PERSONAL TRAINING SERIES (EPISODE 1) - WHAT IS PERSONAL TRAINING?

What is personal training anyway? A service which I hadn’t even heard of until the mid-late 1980’s is now commonplace, and solidly entrenched in the fitness world. When I began Adamson’s Peak Performance in 1993 I literally couldn’t name another personal trainer in Redding. Today, I can’t count the number of personal trainers!

Think of a personal trainer as you’d think of a tutor for an academic study. A personal trainer’s purpose is to assist an individual in reaching his health, fitness, and performance goals. Today I’ll explain personal training using three key words: PERSONAL, PROGRESSIVE, and PURPOSEFUL.

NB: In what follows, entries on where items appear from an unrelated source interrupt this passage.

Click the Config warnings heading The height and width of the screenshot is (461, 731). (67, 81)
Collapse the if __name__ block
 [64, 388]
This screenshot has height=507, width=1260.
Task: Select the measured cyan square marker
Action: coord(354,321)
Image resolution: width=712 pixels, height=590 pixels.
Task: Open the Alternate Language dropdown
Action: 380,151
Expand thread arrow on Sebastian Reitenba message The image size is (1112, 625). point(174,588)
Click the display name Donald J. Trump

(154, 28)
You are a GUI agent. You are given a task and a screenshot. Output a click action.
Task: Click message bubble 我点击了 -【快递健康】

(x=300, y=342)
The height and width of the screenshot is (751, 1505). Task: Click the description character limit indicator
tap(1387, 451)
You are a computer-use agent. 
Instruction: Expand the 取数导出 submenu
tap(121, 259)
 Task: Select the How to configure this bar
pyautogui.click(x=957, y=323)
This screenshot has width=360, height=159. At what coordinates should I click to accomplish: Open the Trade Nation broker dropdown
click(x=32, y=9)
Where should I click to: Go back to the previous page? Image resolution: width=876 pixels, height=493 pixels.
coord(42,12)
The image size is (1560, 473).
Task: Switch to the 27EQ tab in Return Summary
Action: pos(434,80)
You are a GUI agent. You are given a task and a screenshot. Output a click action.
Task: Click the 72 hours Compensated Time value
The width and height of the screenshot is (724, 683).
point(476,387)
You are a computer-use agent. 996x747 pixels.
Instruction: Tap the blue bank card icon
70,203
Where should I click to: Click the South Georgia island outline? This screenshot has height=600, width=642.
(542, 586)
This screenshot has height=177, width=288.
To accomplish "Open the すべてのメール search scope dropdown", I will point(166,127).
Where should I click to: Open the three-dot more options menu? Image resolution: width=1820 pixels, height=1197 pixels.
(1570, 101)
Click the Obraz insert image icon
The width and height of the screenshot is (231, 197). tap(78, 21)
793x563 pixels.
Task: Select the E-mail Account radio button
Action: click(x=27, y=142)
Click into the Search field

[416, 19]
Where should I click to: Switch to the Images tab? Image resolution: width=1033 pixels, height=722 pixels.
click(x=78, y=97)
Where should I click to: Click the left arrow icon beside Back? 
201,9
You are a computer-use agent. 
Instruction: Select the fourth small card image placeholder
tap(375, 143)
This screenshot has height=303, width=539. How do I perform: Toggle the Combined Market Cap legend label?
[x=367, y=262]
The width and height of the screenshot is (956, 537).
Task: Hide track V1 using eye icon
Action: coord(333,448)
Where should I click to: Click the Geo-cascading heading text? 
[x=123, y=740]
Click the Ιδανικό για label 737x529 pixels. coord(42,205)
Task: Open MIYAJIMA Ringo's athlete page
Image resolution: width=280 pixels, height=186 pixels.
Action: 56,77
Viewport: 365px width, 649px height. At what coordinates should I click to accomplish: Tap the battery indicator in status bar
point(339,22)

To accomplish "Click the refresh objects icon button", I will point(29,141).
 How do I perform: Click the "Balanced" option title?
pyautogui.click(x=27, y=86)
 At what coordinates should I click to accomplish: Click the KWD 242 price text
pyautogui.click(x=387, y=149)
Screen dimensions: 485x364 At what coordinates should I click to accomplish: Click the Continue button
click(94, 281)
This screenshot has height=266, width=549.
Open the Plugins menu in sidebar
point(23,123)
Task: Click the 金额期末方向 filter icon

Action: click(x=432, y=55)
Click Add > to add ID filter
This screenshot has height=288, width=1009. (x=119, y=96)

As the name implies, personal training is personal. It is the opposite of generic, canned, and one-size-fits -all. It is individualized exercise training catering specifically to the needs, goals, aspirations, strengths, and weaknesses of the client.

Personal training should incorporate progression. Workout routines must be tailored to the fitness level of the client and integrate gradual progression toward the desired goals. Without progression, workouts will be stale and clients will become discouraged by lack of progress. Proper progression insures that a client is moving forward at a rate which is appropriated for his/her age and fitness level. It takes prior experience, level of motivation, physical limitations, injuries, and a client’s schedule into consideration. The goal is to progress as quickly as possible without injuring or over training the client.

Lastly, personal training must be purposeful. It order to make progress toward predetermined goals each exercise session should have a purpose. Each workout done during the week should compliment the other workouts and the individual workout session should have a specific outcome goal. For example, the goal of a Monday session might be to do strength training for the entire body with an emphasis on the squat and vertical pulling movement patterns. Repetitions might be kept in an 8-12 range for an emphasis on muscle hypertrophy while keeping rest periods to 30 seconds so that muscle endurance is also challenged.

If personal training remains personal, progressive, and purposeful it should yield great success! Add some fun to the mix and you have the ingredients for years of fruitful exercise training!